La France Insoumise, très présente sur les réseaux sociaux –parfois un peu trop, diront certains-, a bien compris cette nécessité, cette logique, qui est celle d’une réappropriation de l’espace et de la parole publique par les forces de la critique et de l’émancipation –dans la lignée du concept « d’appareil » de B. Brecht, l’inventeur de l’agit’ prop’. D'où une campagne très réussie, et qui a permis au mouvement de faire une percée spectaculaire. Il faut s’engouffrer dans cette brèche : s’emparer des rues, des murs, des blogs ; comme Ruffin, ne pas hésiter à venir troubler le pré-carré médiatique ; comme Osons Causer et Usul, s'emparer des outils 2.0.  

« La mort du cygne … le dernier chant du cygne N’EST PAS au Bolchoï mais dans la douleur et la beauté insupportables des rues. Un arc-en-ciel qui commence dans un cinéma de mauvaise mort et se termine dans une usine en grève. Que l’amnésie jamais ne vienne embrasser notre bouche. Que jamais elle ne l’embrasse. Nous rêvions d’utopie, et nous nous réveillons en criant … Faire apparaître les nouvelles sensations. Subvertir la quotidienneté.
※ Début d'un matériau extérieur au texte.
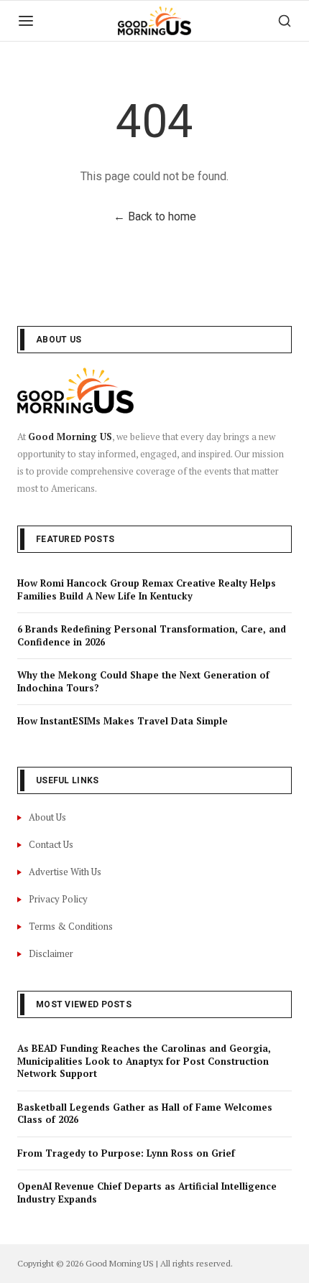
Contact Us (51, 844)
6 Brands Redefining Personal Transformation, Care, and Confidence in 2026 (151, 635)
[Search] (284, 20)
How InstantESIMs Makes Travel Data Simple (122, 720)
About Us (47, 817)
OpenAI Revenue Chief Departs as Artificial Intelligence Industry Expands (147, 1192)
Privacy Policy (58, 898)
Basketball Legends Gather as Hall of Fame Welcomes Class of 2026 (144, 1113)
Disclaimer (51, 953)
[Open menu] (25, 21)
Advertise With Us (65, 871)
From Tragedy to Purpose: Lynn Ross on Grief (126, 1153)
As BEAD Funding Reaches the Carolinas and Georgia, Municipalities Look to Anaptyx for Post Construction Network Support (144, 1061)
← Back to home (155, 216)
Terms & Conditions (71, 926)
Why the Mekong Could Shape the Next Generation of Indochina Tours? (143, 681)
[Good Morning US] (154, 21)
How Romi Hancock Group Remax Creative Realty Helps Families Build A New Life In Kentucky (146, 589)
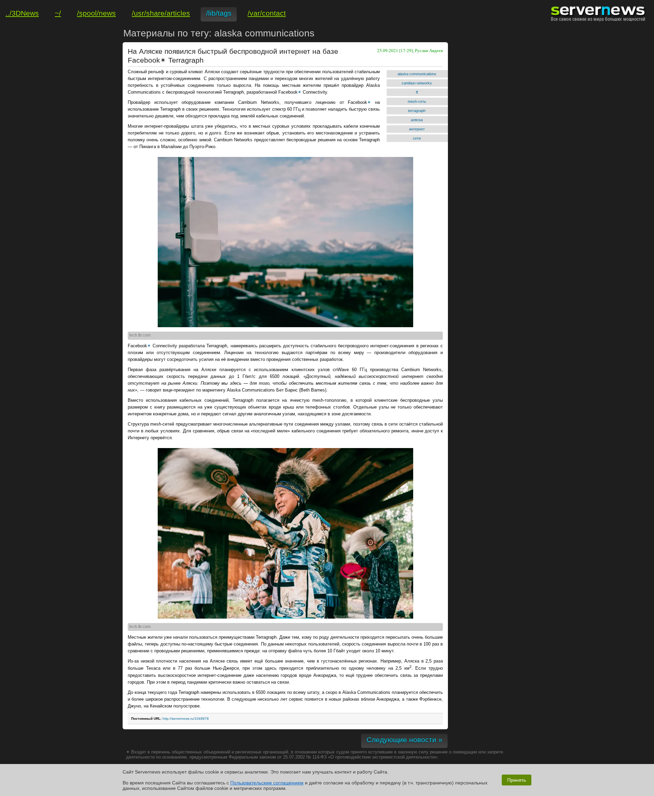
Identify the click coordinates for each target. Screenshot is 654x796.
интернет (417, 129)
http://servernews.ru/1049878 (185, 718)
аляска (417, 120)
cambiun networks (417, 83)
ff (417, 92)
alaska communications (417, 74)
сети (417, 138)
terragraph (416, 111)
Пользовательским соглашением (266, 782)
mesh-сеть (417, 101)
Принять (516, 780)
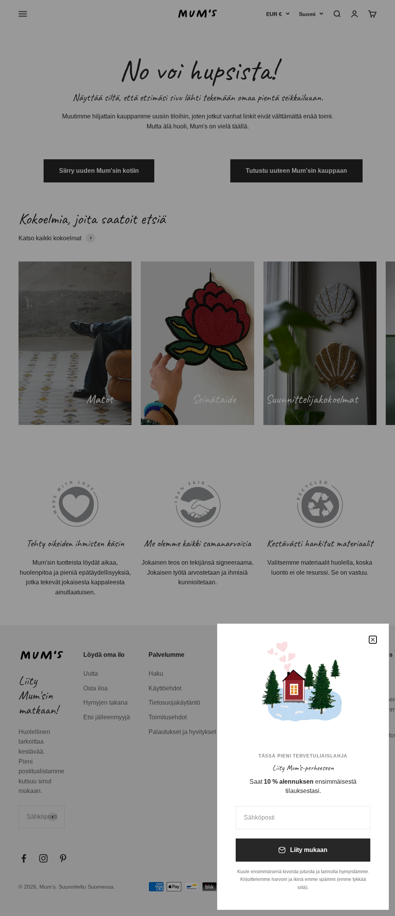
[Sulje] (372, 639)
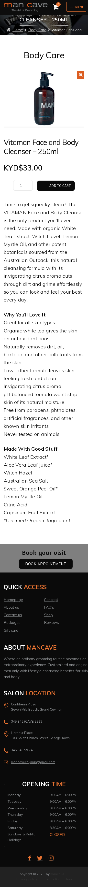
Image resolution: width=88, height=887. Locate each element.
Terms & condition (58, 879)
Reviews (51, 622)
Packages (12, 622)
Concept (51, 599)
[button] (80, 75)
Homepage (13, 599)
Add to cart (60, 185)
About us (11, 607)
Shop (48, 615)
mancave (57, 874)
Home (17, 30)
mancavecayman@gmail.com (33, 762)
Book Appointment (45, 563)
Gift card (11, 630)
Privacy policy (26, 879)
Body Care (37, 30)
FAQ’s (49, 607)
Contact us (13, 615)
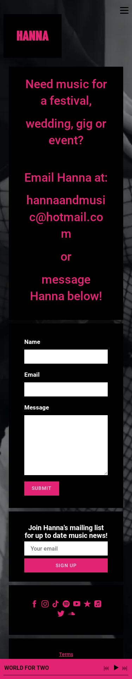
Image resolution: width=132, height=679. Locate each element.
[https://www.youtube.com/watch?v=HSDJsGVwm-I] (76, 605)
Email (32, 374)
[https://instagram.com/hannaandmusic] (45, 605)
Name (32, 341)
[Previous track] (106, 668)
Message (36, 407)
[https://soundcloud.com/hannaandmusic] (71, 615)
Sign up (66, 565)
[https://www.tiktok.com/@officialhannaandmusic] (55, 605)
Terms (66, 654)
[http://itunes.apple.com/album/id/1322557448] (97, 605)
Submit (42, 488)
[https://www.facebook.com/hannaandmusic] (34, 605)
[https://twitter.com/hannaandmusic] (60, 615)
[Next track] (124, 668)
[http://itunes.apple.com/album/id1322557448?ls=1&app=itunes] (87, 605)
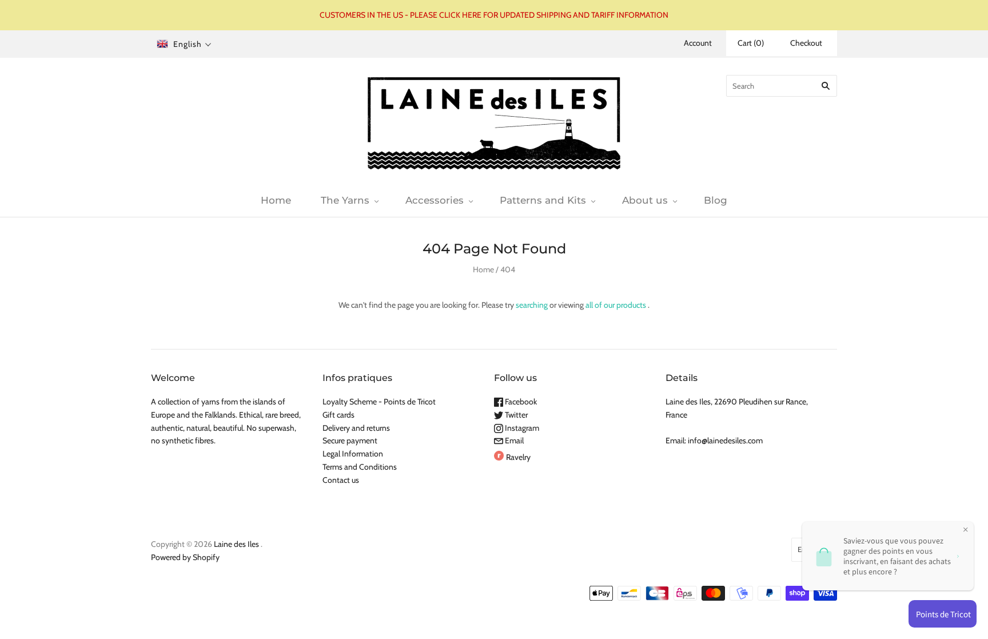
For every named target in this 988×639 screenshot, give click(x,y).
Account (698, 43)
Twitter (515, 415)
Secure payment (349, 440)
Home (276, 200)
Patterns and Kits (543, 200)
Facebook (520, 401)
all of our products (615, 305)
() (751, 43)
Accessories (434, 200)
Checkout (806, 43)
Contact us (340, 480)
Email (513, 440)
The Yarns (345, 200)
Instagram (521, 428)
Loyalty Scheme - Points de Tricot (379, 401)
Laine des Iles (236, 544)
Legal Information (352, 454)
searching (532, 305)
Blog (715, 200)
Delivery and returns (356, 428)
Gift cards (338, 415)
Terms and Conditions (359, 467)
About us (645, 200)
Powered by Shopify (185, 557)
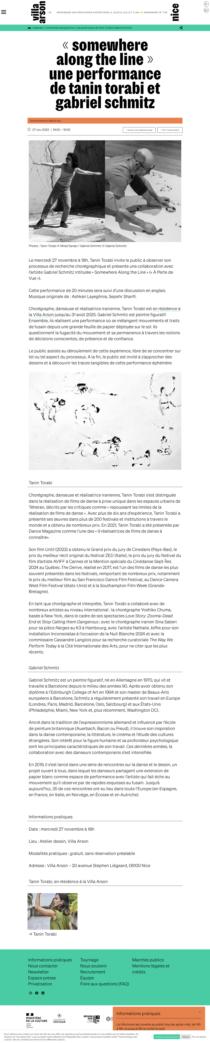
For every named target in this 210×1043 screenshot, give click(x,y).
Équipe (87, 977)
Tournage (89, 959)
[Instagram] (30, 993)
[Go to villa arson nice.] (29, 27)
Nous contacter (43, 965)
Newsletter (38, 971)
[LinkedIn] (43, 993)
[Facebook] (37, 993)
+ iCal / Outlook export (170, 130)
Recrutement (92, 971)
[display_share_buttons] (181, 28)
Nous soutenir (93, 965)
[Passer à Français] (206, 4)
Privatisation (40, 983)
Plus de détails (199, 1036)
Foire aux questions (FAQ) (104, 983)
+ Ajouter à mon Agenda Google (139, 130)
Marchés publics (148, 959)
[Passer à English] (206, 10)
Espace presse (42, 977)
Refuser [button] (185, 1036)
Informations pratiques (50, 959)
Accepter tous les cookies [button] (166, 1036)
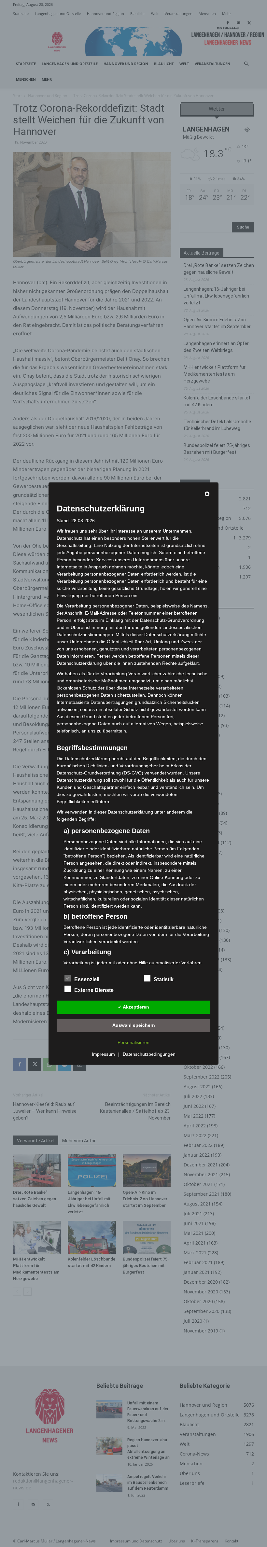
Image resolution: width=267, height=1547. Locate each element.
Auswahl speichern (133, 1025)
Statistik (164, 979)
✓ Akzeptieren (133, 1007)
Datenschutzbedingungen (149, 1053)
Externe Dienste (94, 990)
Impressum (103, 1053)
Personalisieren (133, 1042)
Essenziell (86, 979)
OK. LACHEZ-TOUT, A NOUVEAU. LANCEZ-VOUS SUR LES CHEMINS. » Roberto Bolaño, Dejenlo todo, nuevamente.

Et plus aucune pitié pour Jean-Michel Apathie, Franz-Olivier Giesbert, Laurent Ruquier, Yann Moix, Léa Salamé, Dominique Seux, Olivier Duhamel, Eric Brunet, Ruth Elkrief, Christophe Barbier, Olivier Demorand, Ana Cabana, Laurent Delahousse, Jean-Pierre Pernault, Nicolas Domenach, Zemmour et Naulleau, Laurent Joffrin, Patrick Cohen, et tous les autres.

Salut & fraternité,

M.D.     

P.S. tardif : et encore n'est-il même pas question ici des questions de géopolitique, notamment au Moyen-Orient et plus particulièrement en Syrie, dont la couverture est tout bonnement lamentable à bien des égards.


[1] Car c’est important de le souligner : de nombreuses Sociétés De Journalistes dénoncent depuis longtemps déjà les dérives unanimistes des organes dans lesquelles ils travaillent

[2]  Pour ce qui est de son « renvoi », qui ressemble plutôt à une démission en bonne et due forme motivée par un orgueil froissé par la réaction maladroite de Nagui : étant moi-même partisan de l’abstention et du vote blanc dans l’entre-deux tour, j’étais enchanté par ce papier, qui aurait du être diffusé dans l’émission du jour même ; mais visiblement, il n’y pas eu censure : il a été proposé à Barré de le faire le soir même dans l’émission de Vanhoenacker, ou lendemain chez Nagui sans coupures. Bon. Malheureusement, la démission fracassante de Barré au motif de « censure » a fait les gorges chaudes de la fachosphère, bien contente d’avoir une excuse supplémentaire pour cracher sur « radio-bolcho ». Dommage.